■ **Task requirements**: Write out only the lines from the line that holds "The height and" to the end of the listing below, inclusive, with the pictures omitted.
◇ ◇ ◇ ◇
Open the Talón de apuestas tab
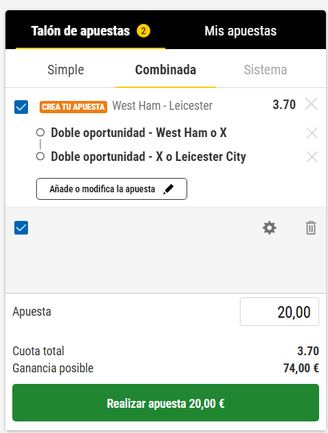 point(90,31)
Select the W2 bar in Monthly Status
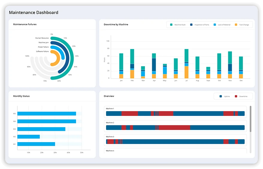 [28, 136]
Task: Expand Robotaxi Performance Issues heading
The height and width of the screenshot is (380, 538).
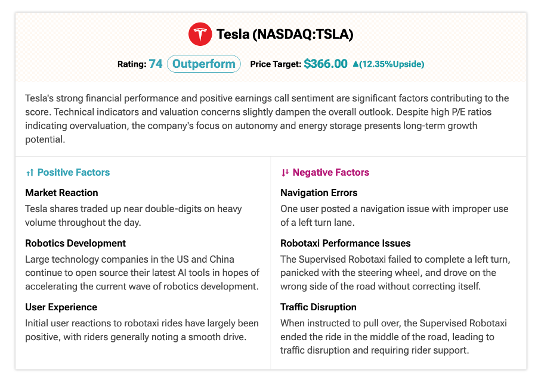Action: (x=345, y=243)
◇ ◇ ◇ ◇
■ **Output below**:
The height and width of the screenshot is (380, 538).
Action: (x=345, y=243)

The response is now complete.